SOURCE INFORMATION |
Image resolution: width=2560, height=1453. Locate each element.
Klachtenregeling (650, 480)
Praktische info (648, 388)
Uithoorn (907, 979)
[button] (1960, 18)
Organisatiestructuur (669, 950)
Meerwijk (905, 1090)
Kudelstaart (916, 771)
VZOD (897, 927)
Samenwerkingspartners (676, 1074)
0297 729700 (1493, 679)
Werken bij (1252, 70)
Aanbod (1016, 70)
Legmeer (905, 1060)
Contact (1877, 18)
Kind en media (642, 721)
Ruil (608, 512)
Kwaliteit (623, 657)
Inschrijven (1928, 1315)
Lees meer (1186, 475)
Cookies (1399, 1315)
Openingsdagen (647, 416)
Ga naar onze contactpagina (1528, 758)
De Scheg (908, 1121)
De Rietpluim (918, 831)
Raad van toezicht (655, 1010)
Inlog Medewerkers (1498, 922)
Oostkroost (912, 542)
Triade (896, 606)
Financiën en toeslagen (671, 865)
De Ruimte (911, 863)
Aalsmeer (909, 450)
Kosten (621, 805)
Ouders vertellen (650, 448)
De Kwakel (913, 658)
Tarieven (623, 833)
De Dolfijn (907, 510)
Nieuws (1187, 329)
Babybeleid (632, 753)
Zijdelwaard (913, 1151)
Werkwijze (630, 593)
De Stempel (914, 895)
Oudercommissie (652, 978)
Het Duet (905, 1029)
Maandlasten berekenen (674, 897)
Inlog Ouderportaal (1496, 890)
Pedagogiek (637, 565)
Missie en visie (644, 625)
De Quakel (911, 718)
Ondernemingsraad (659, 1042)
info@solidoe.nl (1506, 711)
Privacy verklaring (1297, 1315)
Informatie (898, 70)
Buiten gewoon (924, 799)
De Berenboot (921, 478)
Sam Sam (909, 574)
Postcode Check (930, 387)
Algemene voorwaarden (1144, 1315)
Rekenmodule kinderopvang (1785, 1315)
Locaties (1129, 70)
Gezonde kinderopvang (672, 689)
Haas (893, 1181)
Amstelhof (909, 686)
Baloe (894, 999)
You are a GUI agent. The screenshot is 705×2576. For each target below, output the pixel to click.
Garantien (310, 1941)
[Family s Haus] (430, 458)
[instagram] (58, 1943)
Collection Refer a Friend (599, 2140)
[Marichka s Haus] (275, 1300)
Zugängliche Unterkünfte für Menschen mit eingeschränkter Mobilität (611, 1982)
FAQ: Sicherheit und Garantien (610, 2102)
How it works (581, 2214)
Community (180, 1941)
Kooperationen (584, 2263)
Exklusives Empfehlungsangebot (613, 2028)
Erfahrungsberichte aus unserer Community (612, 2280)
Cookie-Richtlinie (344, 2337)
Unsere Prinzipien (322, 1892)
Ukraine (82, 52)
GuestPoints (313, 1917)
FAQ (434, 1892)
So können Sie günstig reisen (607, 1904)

PROBLEM TO SOLVE | Restate word for word the lines from the line containing "How it works (581, 2214)" through the last line of the listing, inclusive, and nothing beyond them.

THE COMPLETED TASK |
How it works (581, 2214)
Community (180, 1941)
Kooperationen (584, 2263)
Exklusives Empfehlungsangebot (613, 2028)
Erfahrungsberichte aus unserer Community (612, 2280)
Cookie-Richtlinie (344, 2337)
Unsere Prinzipien (322, 1892)
Ukraine (82, 52)
GuestPoints (313, 1917)
FAQ (434, 1892)
So können Sie günstig reisen (607, 1904)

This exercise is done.